The Porta Nuova Business district on the skyline of Milan



Milan is Italy’s financial hub, with the country’s main stock exchange located there. It is also home to Bocconi University, one of the top-rated business and finance universities in Europe. Bocconi has seen many of its most talented graduates make the move to London to cut their teeth in The City. Intrepid young people who often bring their burgeoning talent back to Italy. A trend that could be increased by Brexit as the negotiation process commences.

Milan’s status on the financial services landscape means it will be in the running to become the new home for the European Banking Authority – currently located in Canary Wharf, London – when the UK eventually leaves the EU. Some UK-based banks have also been considering moving some of their operations to new or expanded trading hubs inside the EU, and it is rumoured that some banking staff have already offered to relocate to Milan should the time come.


Milan has been growing and developing in recent years, attracting more big businesses as well as smaller entrepreneurs. The Milan Expo 2015, for example, brought largescale investment to the city’s infrastructure and the site is set to become a technology park. The high-tech sector has also been benefiting from an influx of investment, with Microsoft budgeting €30 million for new offices in Palazzo Feltrinelli. While Amazon, Google, Samsung and LinkedIn have been welcomed to the business district of Porta Nuova.

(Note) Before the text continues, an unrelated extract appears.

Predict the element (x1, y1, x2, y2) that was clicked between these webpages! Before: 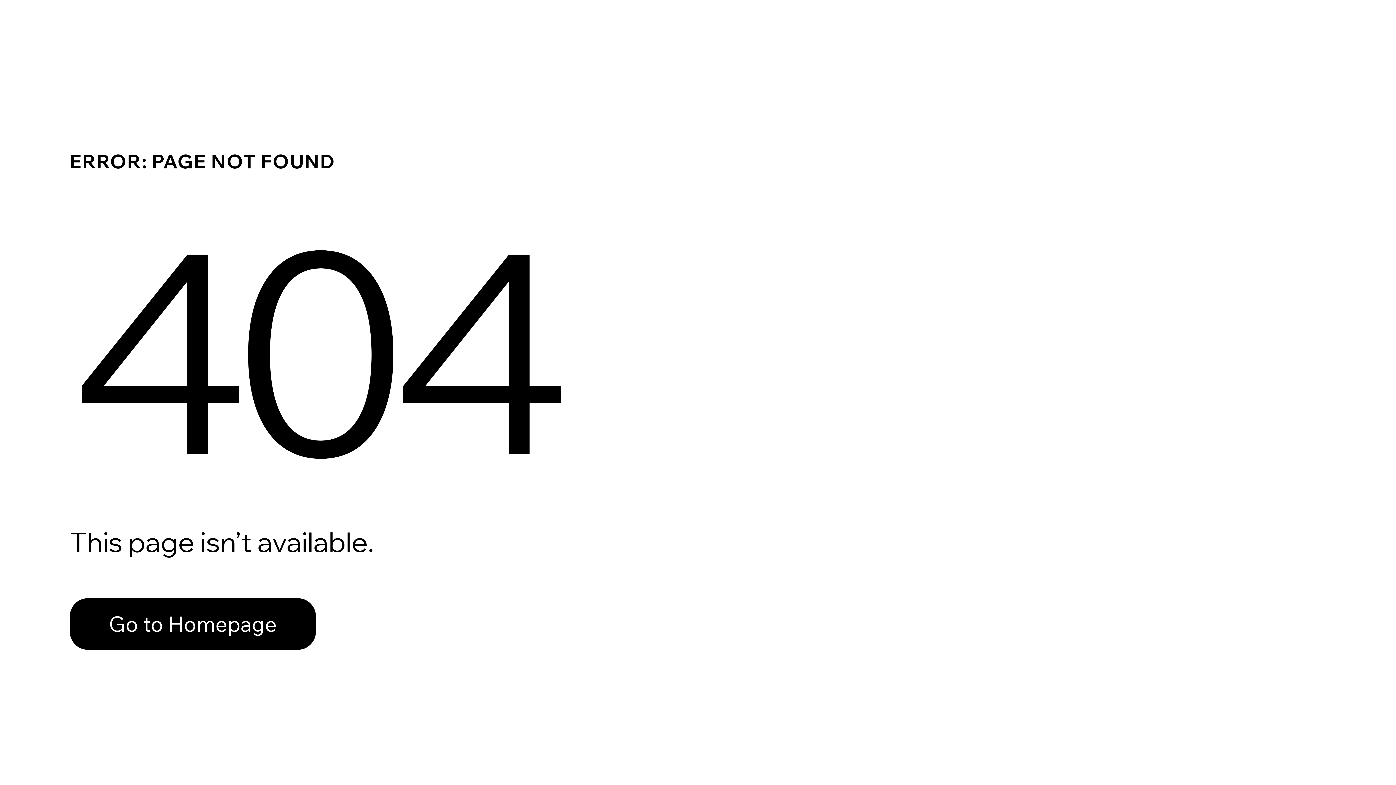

Amazon, Google, Samsung and LinkedIn have been welcomed to the business district of Porta Nuova.

Two e-commerce giants, Banzai and Alibaba, have opened their offices in the city centre and Facebook’s Italian HQ is located just a short walk from the Duomo. Apple has begun work on a new mega store in Piazza Liberty, in a deal which is expected to swell the municipal coffers by around €7 million. Another interesting project is the “Symbiosis”: the redevelopment of a business area into a “smart” district that uses less energy, reducing polluting emissions and making the city more sustainable.

For anyone looking to live and work in Milan these potential Brexit-fuelled opportunities, together with largescale investment that has improved infrastructure and created desirable employment opportunities, paint a picture of a city with a bright future. Proof that there’s more to Milan than just high heels and sunglasses.